Golf looks easy from the outside, but it places significant demands on your body — especially your back, hips, and core. A few targeted exercises will not only help you hit the ball farther but also prevent the injuries that sideline many amateur golfers.
Why Golf Fitness Matters for Beginners
The golf swing is a rotational movement that requires flexibility, stability, and power. Most beginners lack the hip mobility and core strength to execute a proper swing — leading to compensations, inconsistency, and often back pain. Improving these three areas will directly improve your game.
Key Areas to Train for Golf
- Core strength: Stabilizes your swing and protects your back
- Hip mobility: Enables proper rotation and weight transfer
- Shoulder flexibility: Allows a full backswing
- Leg strength: Powers the downswing and provides stability
6 Best Exercises for Beginner Golfers
1. Hip 90/90 Stretch
Sit on the floor with both legs bent at 90 degrees — one in front, one to the side. Sit tall and hold for 30-60 seconds each side. This directly improves the hip rotation needed for a powerful swing.

2. Dead Bug
Lie on your back, arms up, knees bent at 90 degrees. Slowly lower opposite arm and leg while keeping your lower back pressed to the floor. 3 sets of 10 reps. Excellent core stabilizer that directly translates to a more controlled swing.
3. Glute Bridge
Lie on your back, feet flat on floor. Drive your hips upward, squeezing your glutes at the top. 3 sets of 15. Strong glutes power the downswing and protect your lower back.

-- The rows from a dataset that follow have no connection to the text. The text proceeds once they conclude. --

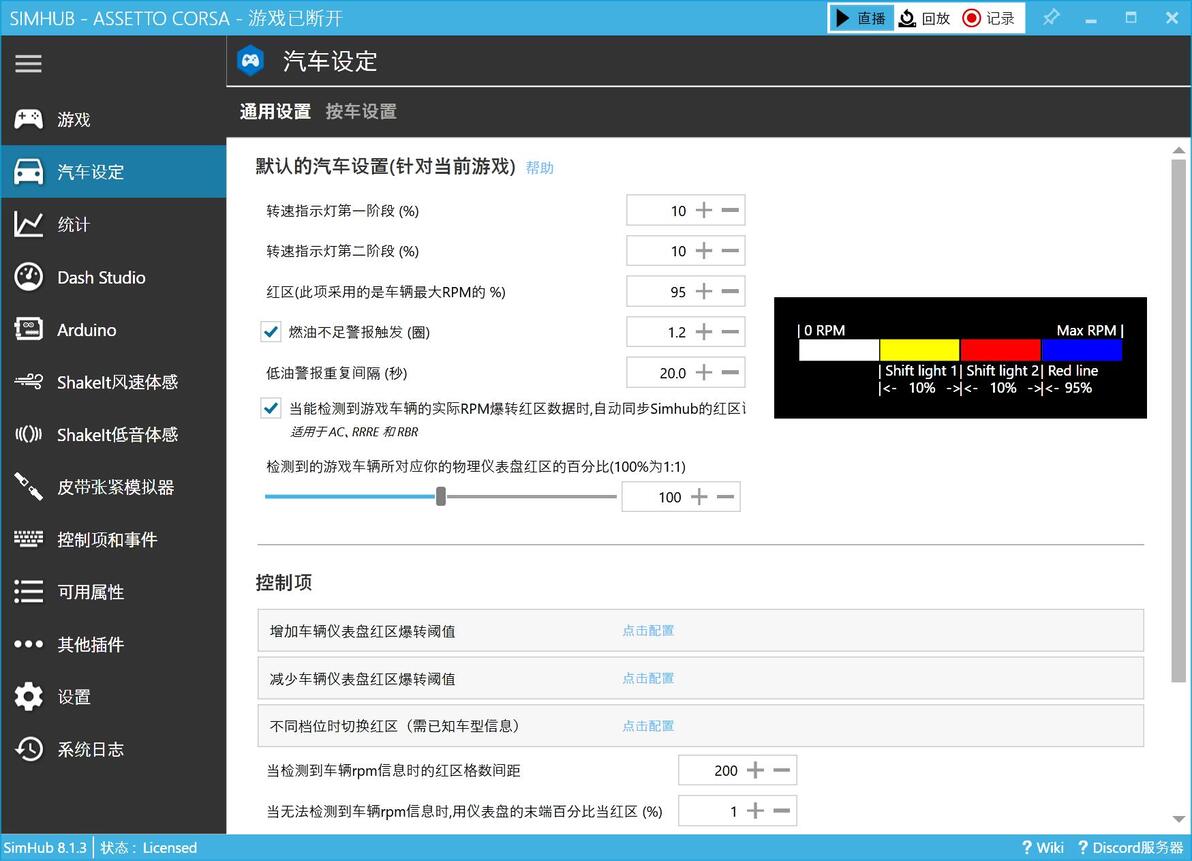The height and width of the screenshot is (861, 1192).
Task: Click the pin window icon in title bar
Action: point(1051,17)
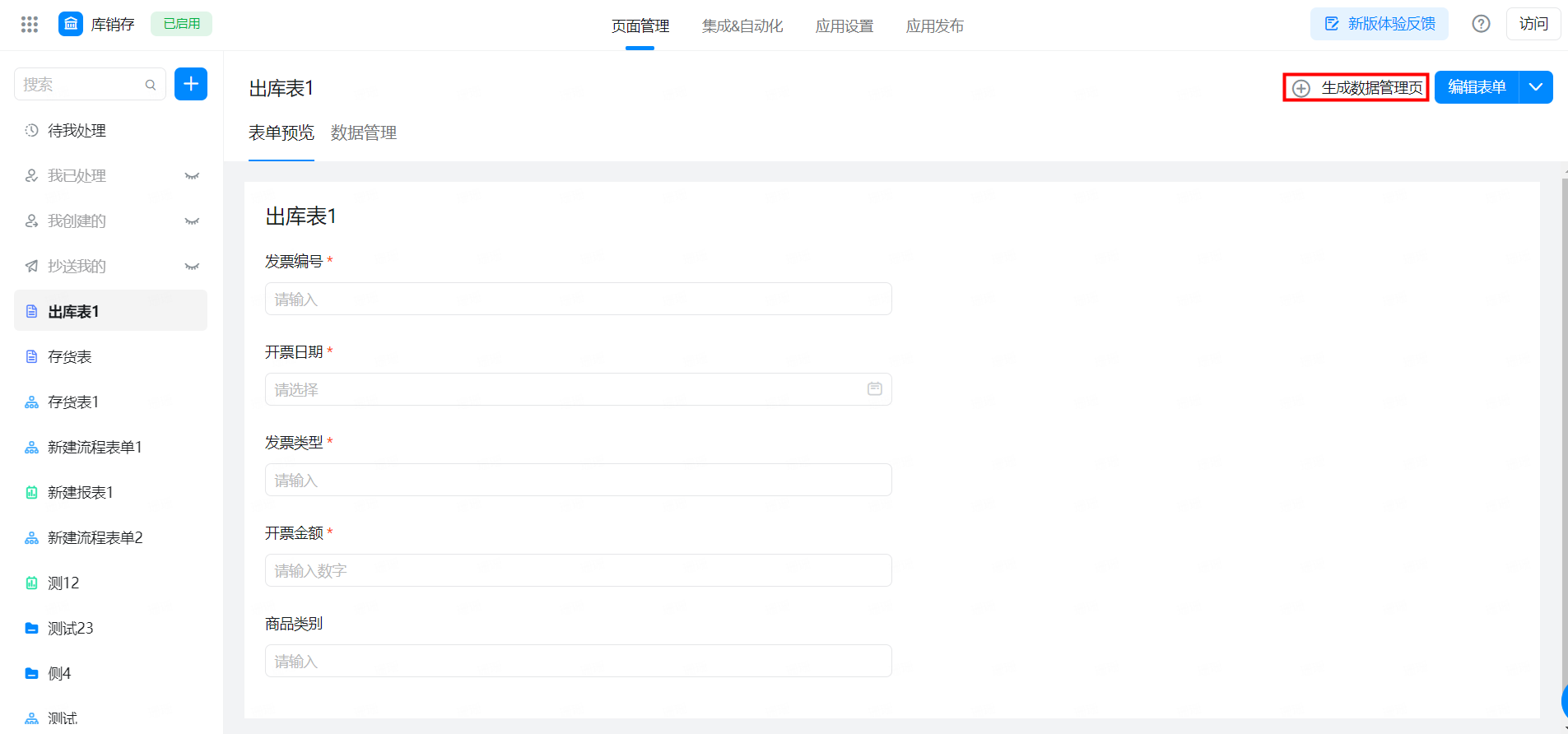Click the 生成数据管理页 button

coord(1356,87)
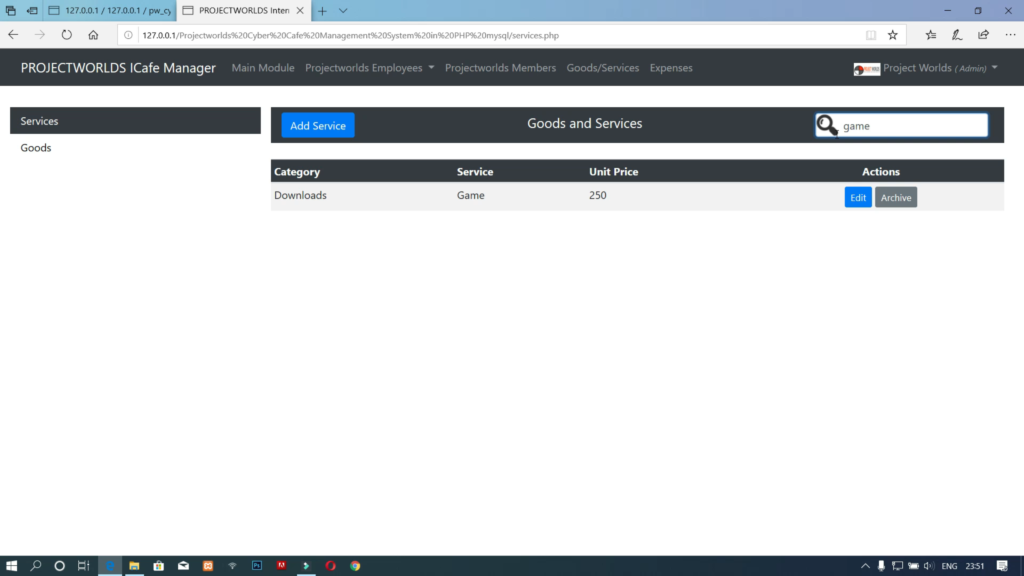The height and width of the screenshot is (576, 1024).
Task: Click the search magnifying glass icon
Action: point(826,125)
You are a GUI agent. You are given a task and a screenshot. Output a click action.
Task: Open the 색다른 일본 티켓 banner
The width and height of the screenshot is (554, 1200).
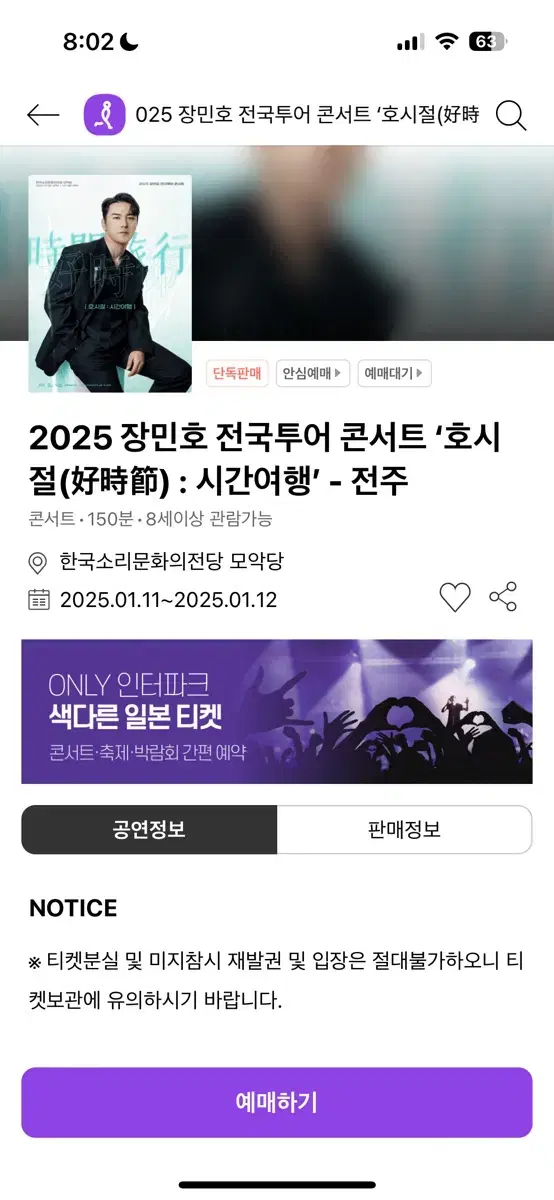click(277, 712)
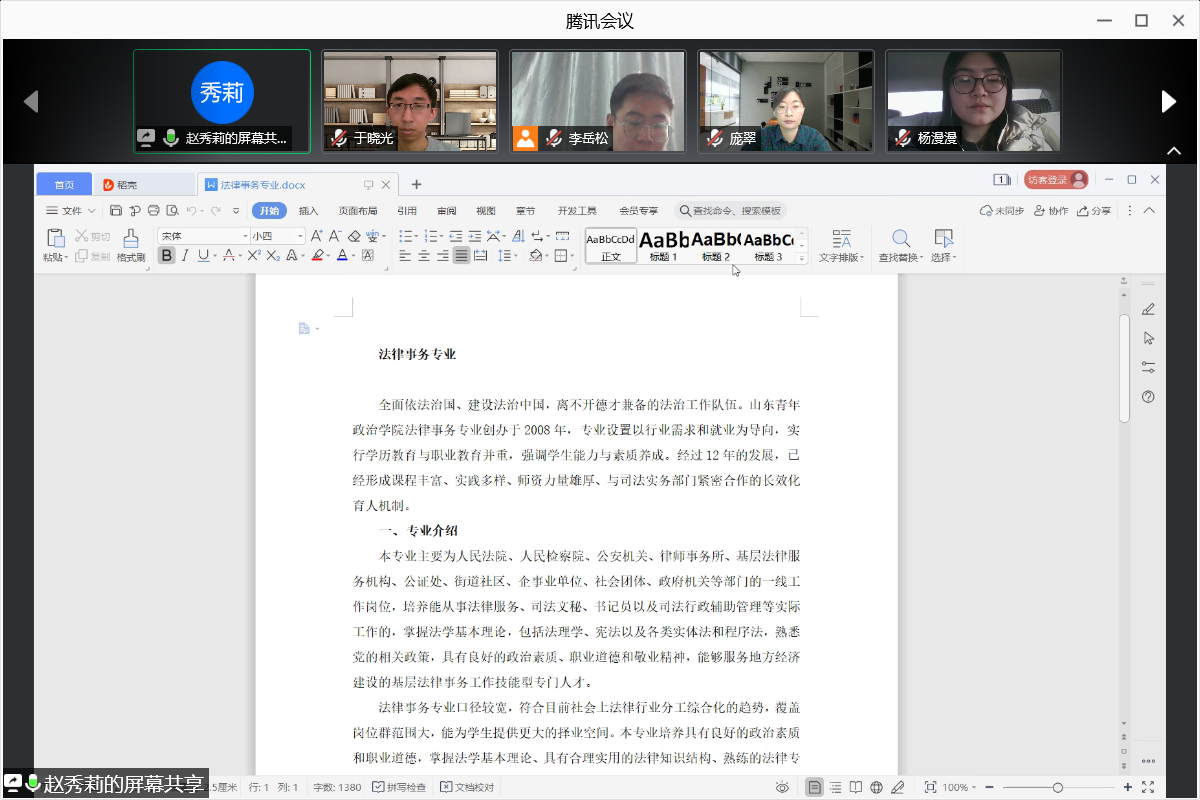The height and width of the screenshot is (800, 1200).
Task: Click the 查找命令 search box
Action: point(731,211)
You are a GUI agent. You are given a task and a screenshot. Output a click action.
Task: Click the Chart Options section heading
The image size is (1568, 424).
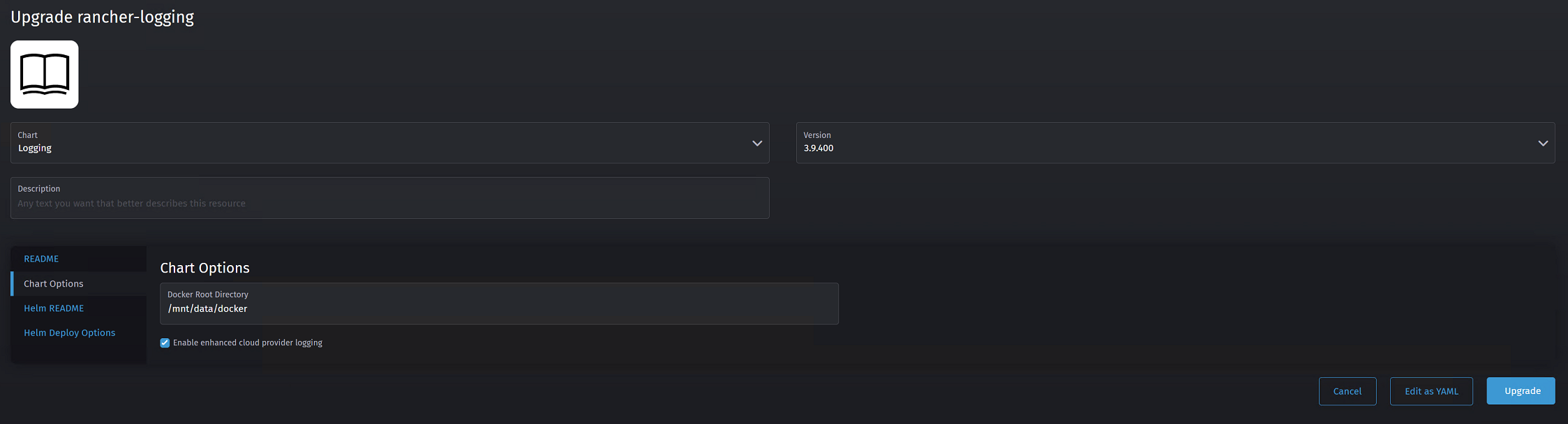(x=206, y=268)
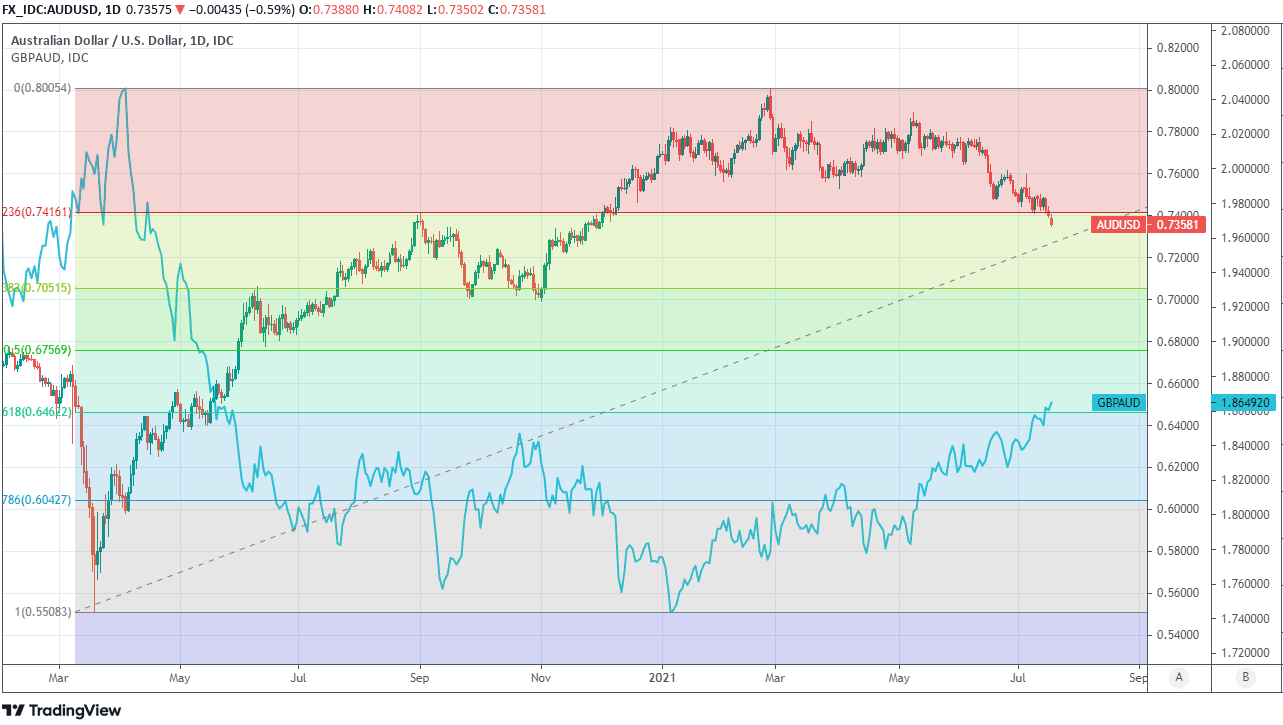
Task: Select the 0.5(0.67569) Fibonacci level label
Action: pos(37,350)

4. Thoracic Spine Rotation
Kneel on all fours. Place one hand behind your head and rotate your elbow toward the sky, following with your eyes. 10 reps each side. Improves the shoulder turn in your backswing.
5. Pallof Press
Using a resistance band anchored to a door or pole, stand sideways and press the band straight out in front of you. Hold 2 seconds, return slowly. Builds anti-rotation core strength — exactly what you need at impact.
6. Romanian Deadlift
Hold a light weight, hinge forward from the hips (not waist) keeping back flat, lower until you feel a hamstring stretch, return to standing. The hip hinge pattern is identical to your golf address position. Resistance bands are a cheap and effective way to do many of these exercises at home.
How Often to Train
Three sessions per week of 20-30 minutes is enough to see real improvement in your golf game within 4-6 weeks. Focus on consistency over intensity — light, regular training beats occasional hard sessions every time.